THE claim is still contested, but even the brown tourist signs assert that the Bingley Arms is England’s oldest inn.
If you visit Nottingham, you’re left in little doubt that this singular honour belongs to Ye Olde Trip to Jerusalem, a remarkable warren of beamed rooms built into solid rock beneath the castle. Its brazen claim to the title – an affront roughly equivalent to them commandeering Yorkshire’s Robin Hood as one of their own – is picked out in tall black letters on the whitewashed stone, along with the date 1189, the year the Lionheart came to the throne. Its name honours his holy warriors who mustered there before the Crusades.
The Bingley uses much smaller type, its relative modesty characterised by a blue plaque advising that details of its historic merit “may be found within”. Yet its list of licensees, stretching back to Samson Elys, who was brewing here in 953AD, is an astonishing genealogy none of its rivals can match.
Tenth century records mention roast lamb and ale being served here; the Guinness Book of Records, which once listed a string of rival claimants to this prized title, has now acknowledged the Bingley’s priority.
I’m not sure any Crusaders drank here, but its history entwines with Christianity all the same. For its first 800 years it was known as The Priests’ Inn, a rest stop for monks travelling treacherous forest roads between Kirkstall Abbey and York. The giant fireplace has two priest’s holes which hid Catholic clergy during the reign of Elizabeth I. The local gentry held private masses here during that dangerous age.
Though the central section of this imposing stone building dates back to Elys’s day, you get no sense that the Bingley is a relic of something long gone. Instead you sense a bloodline which connects us to the past, and a pulse which still taps to the heartbeat of the changing times.
Heading upstairs, past heraldic shields and a tapestry depicting chivalric scenes, is like stepping into the heart of a medieval banquet.
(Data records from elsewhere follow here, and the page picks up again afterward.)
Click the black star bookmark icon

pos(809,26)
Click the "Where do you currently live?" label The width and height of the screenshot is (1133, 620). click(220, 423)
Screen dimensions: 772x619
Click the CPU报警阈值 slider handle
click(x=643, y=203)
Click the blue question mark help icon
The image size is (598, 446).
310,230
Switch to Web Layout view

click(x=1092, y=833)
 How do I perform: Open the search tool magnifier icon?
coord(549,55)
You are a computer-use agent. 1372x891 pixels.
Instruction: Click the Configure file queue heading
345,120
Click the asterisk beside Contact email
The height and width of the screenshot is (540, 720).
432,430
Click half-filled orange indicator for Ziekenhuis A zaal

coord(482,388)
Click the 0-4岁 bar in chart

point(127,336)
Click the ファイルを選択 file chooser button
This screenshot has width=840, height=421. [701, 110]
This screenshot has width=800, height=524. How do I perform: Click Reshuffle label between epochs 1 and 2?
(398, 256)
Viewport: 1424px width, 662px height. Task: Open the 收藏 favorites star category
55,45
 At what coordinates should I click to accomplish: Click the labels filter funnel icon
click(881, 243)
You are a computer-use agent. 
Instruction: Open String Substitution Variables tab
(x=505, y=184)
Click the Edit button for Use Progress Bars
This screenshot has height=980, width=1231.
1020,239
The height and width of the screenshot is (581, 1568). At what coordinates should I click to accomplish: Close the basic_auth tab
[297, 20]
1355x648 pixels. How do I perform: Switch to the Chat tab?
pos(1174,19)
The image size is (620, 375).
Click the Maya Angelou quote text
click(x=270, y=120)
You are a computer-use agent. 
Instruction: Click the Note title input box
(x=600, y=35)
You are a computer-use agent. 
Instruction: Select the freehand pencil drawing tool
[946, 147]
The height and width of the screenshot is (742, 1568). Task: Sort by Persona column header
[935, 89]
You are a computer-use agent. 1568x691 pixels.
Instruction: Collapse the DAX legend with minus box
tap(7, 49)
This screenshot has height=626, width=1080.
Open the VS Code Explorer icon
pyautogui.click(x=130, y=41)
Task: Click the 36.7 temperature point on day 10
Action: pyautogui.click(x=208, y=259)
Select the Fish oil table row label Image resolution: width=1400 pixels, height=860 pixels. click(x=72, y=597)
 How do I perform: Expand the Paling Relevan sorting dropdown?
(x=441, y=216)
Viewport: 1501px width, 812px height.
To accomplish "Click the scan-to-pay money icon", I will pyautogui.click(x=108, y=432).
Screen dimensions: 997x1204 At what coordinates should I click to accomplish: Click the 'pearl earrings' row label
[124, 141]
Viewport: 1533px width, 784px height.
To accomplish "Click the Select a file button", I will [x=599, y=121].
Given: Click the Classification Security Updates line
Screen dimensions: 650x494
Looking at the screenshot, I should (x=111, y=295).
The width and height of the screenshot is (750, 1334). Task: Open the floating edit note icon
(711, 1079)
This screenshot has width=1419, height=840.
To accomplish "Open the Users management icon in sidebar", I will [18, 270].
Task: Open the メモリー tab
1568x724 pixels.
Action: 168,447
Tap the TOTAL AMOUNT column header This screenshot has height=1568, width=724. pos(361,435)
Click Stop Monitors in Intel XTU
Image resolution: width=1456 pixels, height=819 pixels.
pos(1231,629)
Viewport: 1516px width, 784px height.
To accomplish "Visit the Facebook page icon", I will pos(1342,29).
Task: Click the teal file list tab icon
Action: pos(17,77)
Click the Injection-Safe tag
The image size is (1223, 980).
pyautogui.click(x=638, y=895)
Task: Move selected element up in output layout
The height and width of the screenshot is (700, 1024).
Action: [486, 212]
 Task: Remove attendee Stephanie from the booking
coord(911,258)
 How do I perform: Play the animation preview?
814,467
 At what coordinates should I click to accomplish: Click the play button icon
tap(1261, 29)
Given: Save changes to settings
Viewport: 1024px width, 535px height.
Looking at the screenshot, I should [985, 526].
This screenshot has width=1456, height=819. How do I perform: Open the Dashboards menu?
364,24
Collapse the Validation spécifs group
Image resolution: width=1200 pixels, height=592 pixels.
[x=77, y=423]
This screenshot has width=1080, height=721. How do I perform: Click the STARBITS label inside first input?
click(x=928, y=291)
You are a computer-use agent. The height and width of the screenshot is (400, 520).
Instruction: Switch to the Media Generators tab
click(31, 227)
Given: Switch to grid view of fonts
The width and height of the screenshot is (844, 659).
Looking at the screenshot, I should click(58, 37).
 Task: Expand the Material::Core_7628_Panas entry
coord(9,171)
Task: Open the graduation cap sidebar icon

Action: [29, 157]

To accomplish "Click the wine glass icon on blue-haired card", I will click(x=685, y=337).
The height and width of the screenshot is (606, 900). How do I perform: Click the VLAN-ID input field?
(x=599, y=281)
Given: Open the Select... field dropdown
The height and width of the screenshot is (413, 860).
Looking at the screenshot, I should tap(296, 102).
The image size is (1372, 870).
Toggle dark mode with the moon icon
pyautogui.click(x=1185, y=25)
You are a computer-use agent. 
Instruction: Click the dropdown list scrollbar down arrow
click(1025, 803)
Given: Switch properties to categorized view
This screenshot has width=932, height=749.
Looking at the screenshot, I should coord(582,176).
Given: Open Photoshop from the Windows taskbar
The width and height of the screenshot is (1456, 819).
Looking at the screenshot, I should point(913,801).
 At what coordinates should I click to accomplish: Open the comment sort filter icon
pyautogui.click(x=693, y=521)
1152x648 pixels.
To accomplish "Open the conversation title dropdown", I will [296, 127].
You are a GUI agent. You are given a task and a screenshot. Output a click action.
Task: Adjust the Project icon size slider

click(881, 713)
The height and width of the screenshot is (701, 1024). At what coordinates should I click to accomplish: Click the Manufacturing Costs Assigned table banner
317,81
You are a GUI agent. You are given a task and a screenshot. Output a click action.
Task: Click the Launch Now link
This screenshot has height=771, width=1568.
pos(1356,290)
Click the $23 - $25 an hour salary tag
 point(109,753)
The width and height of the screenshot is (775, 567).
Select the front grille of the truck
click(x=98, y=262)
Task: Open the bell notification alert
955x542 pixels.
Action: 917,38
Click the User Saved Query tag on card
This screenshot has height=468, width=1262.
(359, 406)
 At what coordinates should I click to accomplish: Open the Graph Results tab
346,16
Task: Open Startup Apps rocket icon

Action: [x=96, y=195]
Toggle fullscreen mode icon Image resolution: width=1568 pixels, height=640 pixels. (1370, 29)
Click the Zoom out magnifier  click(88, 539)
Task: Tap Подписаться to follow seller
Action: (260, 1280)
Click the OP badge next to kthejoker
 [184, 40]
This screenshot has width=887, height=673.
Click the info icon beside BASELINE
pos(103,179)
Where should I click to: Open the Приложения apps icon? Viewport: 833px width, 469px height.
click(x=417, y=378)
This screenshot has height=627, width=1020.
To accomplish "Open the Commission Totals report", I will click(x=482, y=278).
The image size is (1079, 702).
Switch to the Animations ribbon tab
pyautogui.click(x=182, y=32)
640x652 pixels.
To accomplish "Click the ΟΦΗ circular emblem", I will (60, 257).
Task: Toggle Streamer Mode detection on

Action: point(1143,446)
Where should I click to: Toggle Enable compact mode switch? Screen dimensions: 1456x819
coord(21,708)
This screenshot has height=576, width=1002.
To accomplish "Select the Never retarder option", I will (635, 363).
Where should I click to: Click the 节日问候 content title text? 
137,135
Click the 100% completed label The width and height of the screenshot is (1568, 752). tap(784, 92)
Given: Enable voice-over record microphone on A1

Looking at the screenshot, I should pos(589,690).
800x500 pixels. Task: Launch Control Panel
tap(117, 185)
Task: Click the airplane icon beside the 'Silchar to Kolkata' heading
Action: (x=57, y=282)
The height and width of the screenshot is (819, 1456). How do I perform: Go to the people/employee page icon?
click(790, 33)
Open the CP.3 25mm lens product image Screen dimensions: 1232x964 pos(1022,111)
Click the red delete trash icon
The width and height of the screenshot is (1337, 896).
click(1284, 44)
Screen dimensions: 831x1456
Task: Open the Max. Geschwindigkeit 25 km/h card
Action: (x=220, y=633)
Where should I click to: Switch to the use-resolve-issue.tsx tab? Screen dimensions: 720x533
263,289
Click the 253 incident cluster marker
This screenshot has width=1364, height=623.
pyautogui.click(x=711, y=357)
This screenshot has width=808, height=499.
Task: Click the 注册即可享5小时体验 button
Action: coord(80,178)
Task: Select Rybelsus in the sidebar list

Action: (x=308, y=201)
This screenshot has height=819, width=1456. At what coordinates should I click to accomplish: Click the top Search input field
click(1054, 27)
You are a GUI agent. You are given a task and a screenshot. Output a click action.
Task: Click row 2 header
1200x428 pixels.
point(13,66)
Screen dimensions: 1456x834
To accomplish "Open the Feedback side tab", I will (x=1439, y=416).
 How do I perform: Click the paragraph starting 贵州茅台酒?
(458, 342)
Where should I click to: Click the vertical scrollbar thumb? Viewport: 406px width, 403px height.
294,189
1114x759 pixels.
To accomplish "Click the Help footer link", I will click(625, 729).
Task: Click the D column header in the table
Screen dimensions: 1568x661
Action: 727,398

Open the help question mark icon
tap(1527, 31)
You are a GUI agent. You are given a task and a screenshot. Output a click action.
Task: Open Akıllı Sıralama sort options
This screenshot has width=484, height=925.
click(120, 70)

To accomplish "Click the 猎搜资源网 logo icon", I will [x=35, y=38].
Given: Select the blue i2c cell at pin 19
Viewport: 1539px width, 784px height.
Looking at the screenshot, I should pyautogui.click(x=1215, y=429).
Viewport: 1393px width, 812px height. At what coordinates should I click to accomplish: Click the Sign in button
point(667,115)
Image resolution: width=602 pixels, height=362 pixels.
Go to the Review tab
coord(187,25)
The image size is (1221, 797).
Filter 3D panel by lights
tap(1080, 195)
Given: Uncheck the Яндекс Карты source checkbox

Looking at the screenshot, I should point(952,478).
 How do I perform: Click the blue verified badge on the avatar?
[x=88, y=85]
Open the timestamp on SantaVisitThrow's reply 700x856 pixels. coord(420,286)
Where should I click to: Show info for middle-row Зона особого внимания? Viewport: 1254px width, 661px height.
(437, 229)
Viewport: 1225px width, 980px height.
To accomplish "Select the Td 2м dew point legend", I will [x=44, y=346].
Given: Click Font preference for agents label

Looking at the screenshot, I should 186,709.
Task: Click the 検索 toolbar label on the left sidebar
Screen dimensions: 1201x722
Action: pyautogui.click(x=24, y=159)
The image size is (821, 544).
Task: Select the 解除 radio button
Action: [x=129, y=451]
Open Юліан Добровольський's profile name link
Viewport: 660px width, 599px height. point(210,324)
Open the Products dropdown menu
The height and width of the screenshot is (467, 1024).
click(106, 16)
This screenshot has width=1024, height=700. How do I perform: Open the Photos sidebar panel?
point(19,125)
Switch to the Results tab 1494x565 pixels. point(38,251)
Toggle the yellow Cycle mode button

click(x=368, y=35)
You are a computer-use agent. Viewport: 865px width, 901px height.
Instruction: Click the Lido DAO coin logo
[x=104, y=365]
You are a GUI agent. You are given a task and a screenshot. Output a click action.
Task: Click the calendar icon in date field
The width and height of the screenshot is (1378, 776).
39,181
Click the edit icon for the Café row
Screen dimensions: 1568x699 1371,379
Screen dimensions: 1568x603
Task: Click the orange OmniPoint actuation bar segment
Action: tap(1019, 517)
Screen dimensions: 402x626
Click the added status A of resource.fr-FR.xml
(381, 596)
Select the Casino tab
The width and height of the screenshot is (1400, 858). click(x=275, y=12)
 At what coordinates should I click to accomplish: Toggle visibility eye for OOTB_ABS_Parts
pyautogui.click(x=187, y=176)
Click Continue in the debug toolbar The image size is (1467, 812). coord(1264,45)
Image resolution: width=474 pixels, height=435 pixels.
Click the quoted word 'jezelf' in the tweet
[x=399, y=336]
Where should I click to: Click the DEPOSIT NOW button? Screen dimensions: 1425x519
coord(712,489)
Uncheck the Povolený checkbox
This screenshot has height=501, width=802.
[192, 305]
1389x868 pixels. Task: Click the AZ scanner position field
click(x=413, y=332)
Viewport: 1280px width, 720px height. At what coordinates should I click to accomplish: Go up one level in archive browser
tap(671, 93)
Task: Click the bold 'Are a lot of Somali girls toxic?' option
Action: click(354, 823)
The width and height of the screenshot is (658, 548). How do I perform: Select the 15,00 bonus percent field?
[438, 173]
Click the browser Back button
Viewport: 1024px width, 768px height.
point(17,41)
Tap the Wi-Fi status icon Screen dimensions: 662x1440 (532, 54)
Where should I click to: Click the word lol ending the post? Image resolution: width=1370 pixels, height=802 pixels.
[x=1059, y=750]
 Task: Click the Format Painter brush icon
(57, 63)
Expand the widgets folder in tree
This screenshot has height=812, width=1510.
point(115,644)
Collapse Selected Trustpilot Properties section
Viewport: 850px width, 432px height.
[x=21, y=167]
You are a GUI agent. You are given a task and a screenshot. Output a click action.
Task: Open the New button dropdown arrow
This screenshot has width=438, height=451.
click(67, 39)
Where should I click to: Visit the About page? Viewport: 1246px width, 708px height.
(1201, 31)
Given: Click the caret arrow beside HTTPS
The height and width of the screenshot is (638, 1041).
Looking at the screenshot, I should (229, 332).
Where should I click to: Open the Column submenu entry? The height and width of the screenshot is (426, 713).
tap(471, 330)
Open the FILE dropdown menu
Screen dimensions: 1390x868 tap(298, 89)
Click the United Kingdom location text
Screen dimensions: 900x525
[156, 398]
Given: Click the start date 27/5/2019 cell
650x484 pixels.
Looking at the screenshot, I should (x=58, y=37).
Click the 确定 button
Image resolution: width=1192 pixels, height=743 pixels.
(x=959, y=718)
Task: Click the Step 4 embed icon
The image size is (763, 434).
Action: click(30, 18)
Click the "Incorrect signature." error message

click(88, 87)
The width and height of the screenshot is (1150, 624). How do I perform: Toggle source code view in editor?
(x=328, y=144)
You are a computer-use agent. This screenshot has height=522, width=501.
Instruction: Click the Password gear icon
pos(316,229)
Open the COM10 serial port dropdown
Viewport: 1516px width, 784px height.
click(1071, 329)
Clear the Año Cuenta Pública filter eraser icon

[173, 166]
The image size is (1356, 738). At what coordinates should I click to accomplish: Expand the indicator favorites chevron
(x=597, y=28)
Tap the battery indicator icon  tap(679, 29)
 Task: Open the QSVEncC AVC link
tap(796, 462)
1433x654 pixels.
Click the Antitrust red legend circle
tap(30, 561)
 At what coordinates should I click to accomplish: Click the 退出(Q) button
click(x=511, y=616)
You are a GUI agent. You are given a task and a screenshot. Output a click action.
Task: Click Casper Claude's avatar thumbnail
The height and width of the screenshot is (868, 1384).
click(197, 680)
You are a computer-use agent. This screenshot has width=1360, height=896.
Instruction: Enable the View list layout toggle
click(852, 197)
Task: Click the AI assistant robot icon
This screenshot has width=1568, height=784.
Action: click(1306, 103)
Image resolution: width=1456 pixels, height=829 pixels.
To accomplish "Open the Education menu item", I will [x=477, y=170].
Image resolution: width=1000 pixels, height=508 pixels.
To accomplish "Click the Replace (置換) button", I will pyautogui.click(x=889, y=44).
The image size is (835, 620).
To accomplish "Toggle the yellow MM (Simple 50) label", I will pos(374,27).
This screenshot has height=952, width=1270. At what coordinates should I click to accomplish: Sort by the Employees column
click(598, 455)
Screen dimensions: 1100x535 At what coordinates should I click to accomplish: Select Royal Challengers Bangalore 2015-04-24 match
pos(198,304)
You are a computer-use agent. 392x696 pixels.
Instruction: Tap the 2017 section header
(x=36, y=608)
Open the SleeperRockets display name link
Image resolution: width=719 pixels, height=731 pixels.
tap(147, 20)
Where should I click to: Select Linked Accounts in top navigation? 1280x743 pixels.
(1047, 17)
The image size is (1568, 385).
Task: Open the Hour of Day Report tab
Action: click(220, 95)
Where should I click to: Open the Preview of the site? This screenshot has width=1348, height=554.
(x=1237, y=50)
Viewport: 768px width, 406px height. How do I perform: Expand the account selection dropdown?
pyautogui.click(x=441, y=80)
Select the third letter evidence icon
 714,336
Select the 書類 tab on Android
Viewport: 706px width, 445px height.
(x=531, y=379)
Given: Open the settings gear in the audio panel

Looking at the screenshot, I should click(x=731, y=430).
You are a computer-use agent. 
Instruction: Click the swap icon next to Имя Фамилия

Giant beams and rafters of English oak form an impressive roof space; wrought iron candelabra and wall lights echo the flickering candles and blazing torches of old. In places, red brick has shored up crumbling stone, while wooden lintels have bowed under the weight of masonry and time.
Downstairs, light floods from the vast terraced beer garden into the atmospheric main bar of wooden panelling, a stone fireplace and more oak beams.
A fixed price Sunday lunch offers a great value £16 for two courses, and for me this means a hearty wedge of steak pie, chips and gravy, all washed down by lovely Timothy Taylor Landlord; for my partner the roast beef and a large glass of the house red. The huge portion of steaming vegetables – swede, carrot, mange-tout, broccoli, courgette and chunks of celery – defies our collective efforts to finish.
We have started with a slab of coarse chicken liver pate and a rich leek and potato soup; it’s just an extra £2 if you can make room for dessert.
The potatoes and Yorkshire pudding would be as startling to the average medieval monk as the Sky Sport in the cosy taproom. But as these weary visitors shook the dust from their robes, they would surely begin to recognise the commitment to good food, quality beer, genuine hospitality – and great value – which remain the hallmark of this very special public house.
Church Lane, Bardsey
Type: Atmospheric real ale and food pub
Opening Hours: 4.30-11pm Mon, noon-11pm Tues, Wed and Sun, noon-midnight Thur-Fri, 11.30am-midnight Sat
Beers: Tetley Bitter and Timothy Taylor Landlord plus John Smith Smooth, Stella Artois, Coors, Moretti and Carling
Wine: Quality wine list
Food: Pub and restaurant food served from opening until 9pm Tues-Sat and noon-7pm Sun
Children: Welcomed - kids meals and high chairs available
Disabled: Slightly tricky access and some split-level areas
Entertainment: Quiz Thurs, Sky Sports. Parties and special events catered for.